Problem to work on
Once the line with "Midlothian, TX (143, 735)" is found in the entries below, repeat it and each following line exactly, up to and including the line with "For every named target in this 2560×1440". Add no other lines.

Data supplied

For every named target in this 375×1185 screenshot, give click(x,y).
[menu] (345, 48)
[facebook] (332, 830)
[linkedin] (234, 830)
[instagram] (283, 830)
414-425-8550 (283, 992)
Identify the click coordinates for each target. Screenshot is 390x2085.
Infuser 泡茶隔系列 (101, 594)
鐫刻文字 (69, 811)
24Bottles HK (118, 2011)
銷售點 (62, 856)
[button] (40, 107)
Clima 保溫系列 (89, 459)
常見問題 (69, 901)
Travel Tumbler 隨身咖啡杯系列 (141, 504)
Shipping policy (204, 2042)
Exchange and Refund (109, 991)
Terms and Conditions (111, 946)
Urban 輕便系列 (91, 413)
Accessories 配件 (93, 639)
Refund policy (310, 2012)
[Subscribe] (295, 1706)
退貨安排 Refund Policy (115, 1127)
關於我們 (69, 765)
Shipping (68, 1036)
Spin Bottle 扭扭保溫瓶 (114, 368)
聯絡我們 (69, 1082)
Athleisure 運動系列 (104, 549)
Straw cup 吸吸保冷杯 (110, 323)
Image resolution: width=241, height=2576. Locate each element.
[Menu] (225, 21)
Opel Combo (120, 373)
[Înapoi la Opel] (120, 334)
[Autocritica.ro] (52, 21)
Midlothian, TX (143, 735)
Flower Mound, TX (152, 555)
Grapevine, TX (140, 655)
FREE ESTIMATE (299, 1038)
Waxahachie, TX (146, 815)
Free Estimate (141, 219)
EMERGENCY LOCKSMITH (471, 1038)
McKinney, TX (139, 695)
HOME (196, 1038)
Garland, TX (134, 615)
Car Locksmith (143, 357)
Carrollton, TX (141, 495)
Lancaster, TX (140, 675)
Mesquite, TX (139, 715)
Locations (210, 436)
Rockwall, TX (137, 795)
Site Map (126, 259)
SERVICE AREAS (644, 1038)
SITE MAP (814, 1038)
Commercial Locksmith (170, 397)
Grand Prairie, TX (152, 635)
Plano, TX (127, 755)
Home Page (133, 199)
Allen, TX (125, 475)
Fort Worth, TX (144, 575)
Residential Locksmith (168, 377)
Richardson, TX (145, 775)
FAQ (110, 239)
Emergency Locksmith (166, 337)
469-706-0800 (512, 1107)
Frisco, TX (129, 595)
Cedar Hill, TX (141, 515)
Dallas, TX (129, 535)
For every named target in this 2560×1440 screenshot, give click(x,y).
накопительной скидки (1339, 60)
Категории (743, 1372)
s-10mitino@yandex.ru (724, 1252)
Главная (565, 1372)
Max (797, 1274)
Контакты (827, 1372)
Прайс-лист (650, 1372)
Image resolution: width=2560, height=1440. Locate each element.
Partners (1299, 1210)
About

Response box
Midlothian, TX (143, 735)
Flower Mound, TX (152, 555)
Grapevine, TX (140, 655)
FREE ESTIMATE (299, 1038)
Waxahachie, TX (146, 815)
Free Estimate (141, 219)
EMERGENCY LOCKSMITH (471, 1038)
McKinney, TX (139, 695)
HOME (196, 1038)
Garland, TX (134, 615)
Car Locksmith (143, 357)
Carrollton, TX (141, 495)
Lancaster, TX (140, 675)
Mesquite, TX (139, 715)
Locations (210, 436)
Rockwall, TX (137, 795)
Site Map (126, 259)
SERVICE AREAS (644, 1038)
SITE MAP (814, 1038)
Commercial Locksmith (170, 397)
Grand Prairie, TX (152, 635)
Plano, TX (127, 755)
Home Page (133, 199)
Allen, TX (125, 475)
Fort Worth, TX (144, 575)
Residential Locksmith (168, 377)
Richardson, TX (145, 775)
FAQ (110, 239)
Emergency Locksmith (166, 337)
469-706-0800 (512, 1107)
Frisco, TX (129, 595)
Cedar Hill, TX (141, 515)
Dallas, TX (129, 535)
For every named target in this 2560×1440 screenshot, give click(x,y).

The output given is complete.